Lost and Found: Nebraska
By Ari Halbkram
Illustration by Caroline Roosevelt
Photo by Frank Stefanko
In 1959, when he was only 20 years old and on his way to the electric chair, convicted mass murderer Charles Starkweather was asked to give some reason for the crimes that he and his 14-year old girlfriend committed. His only response, reportedly, was to say, "Well, sir, I guess there's just a meanness in the world."
Something about that meanness and the inexplicable circumstances that push most criminals and the disenfranchised to the fringe of society spoke to Bruce Springsteen in early 1982 when he started preparing demos for his band's sixth album. What started as an exercise in preproduction unexpectedly became Springsteen's first solo folk record, "Nebraska," a testament to the best and worst parts of the American identity.
The album opens with the title track, a first-hand imagining of Starkweather's cold account of his crimes and the consequences that they bore. Springsteen's version paints the portrait of a boy who'd simply run out of options and had no need for salvation, and the sentiment is carried throughout much of the rest of the album.
Bruce takes us from the badlands of Nebraska to the corruption and salty air of "Atlantic City," where he introduces us to another pair of young lovers on a collision course with their unpredictable destiny. The song's protagonist recounts his troubles keeping steady work and the recent murder of a gangster in Philadelphia. As he makes plans to help another gang boss later that night, he implores his girl to get dolled up while trying to reassure her that he'll no longer allow himself to get caught on the losing side of life.
Before his story is over, our antihero muses: "Everything dies, baby that's a fact. Maybe everything that dies, some day comes back." We're left to wonder, as he does, about his chances for success, for luck, for the future of their relationship and perhaps for whatever remains of his shaky American hopes and dreams.

By the time we get to "State Trooper" halfway through the album, Springsteen has introduced us to nearly a half-dozen criminals and vagabonds, for whom opportunities are sparse and impulse is the only way to survive. In that song, a shady figure bears down against the slick roads of a late night drive on the Jersey turnpike, afraid that if he gets stopped by a cop, it wont be the officer who walks away. "Hey, somebody out there, listen to my prayer," the driver begs. "Deliver me from nowhere."

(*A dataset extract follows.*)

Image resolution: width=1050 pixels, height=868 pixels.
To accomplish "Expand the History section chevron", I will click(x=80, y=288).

Just as many of his other albums deal with the theme of faith's struggle against human indecency, "Nebraska" is a brilliant example of a particular strand of the guilty and desperate American DNA that Springsteen loves to examine, explode and then put back together. The only difference is that unlike 1978's "Darkness on the Edge of Town," there's no grace or salvation to be found here in the flatness of the Cornhusker state.

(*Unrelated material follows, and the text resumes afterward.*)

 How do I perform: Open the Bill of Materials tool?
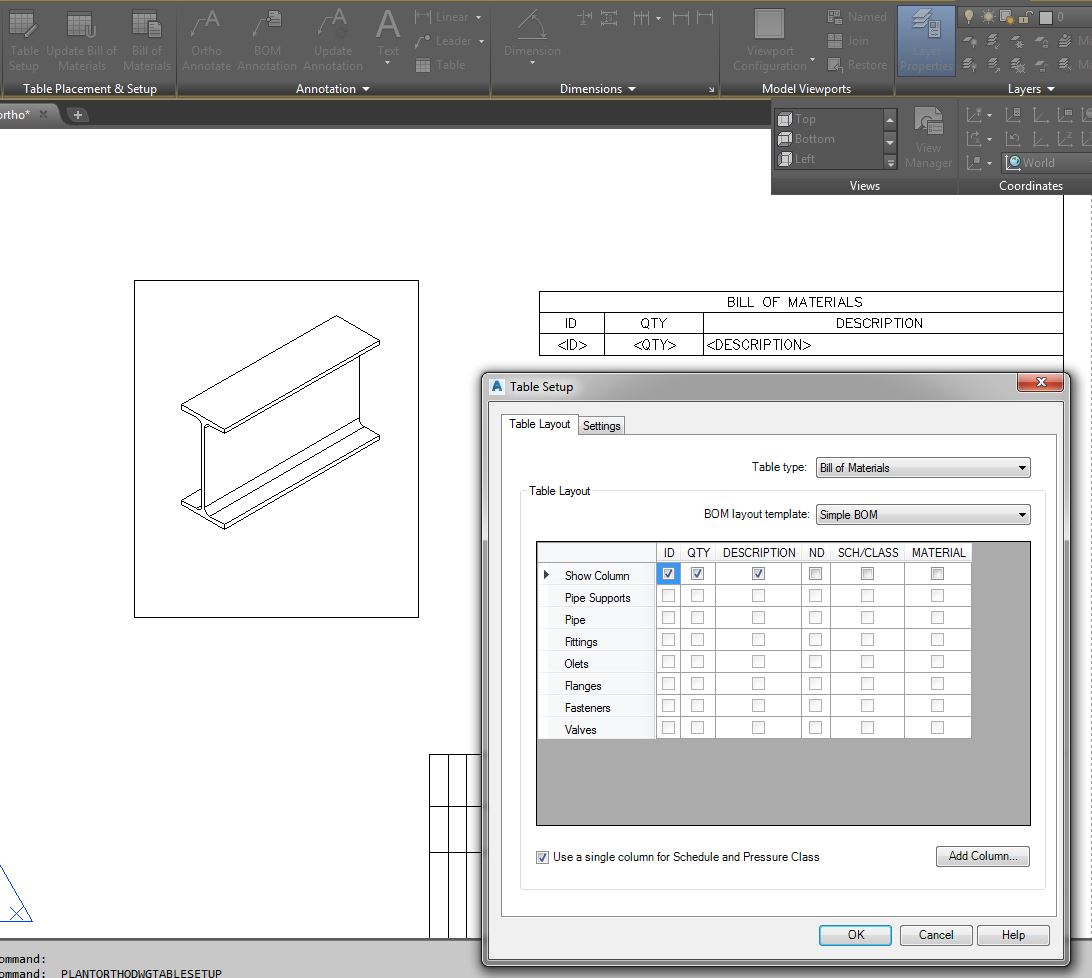[147, 40]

"Nebraska" has lived on as a beloved entry in Springsteen's discography - the representation of a turning point in the kind of music he created in the years following its release. The album is raw and dirty, a collection of demos that Bruce recorded on cassette in his bedroom, which never really made their way to the band. As is the case with so many of Springsteen's works, one group's loss is another group's gain. Trust me, we are all better for it.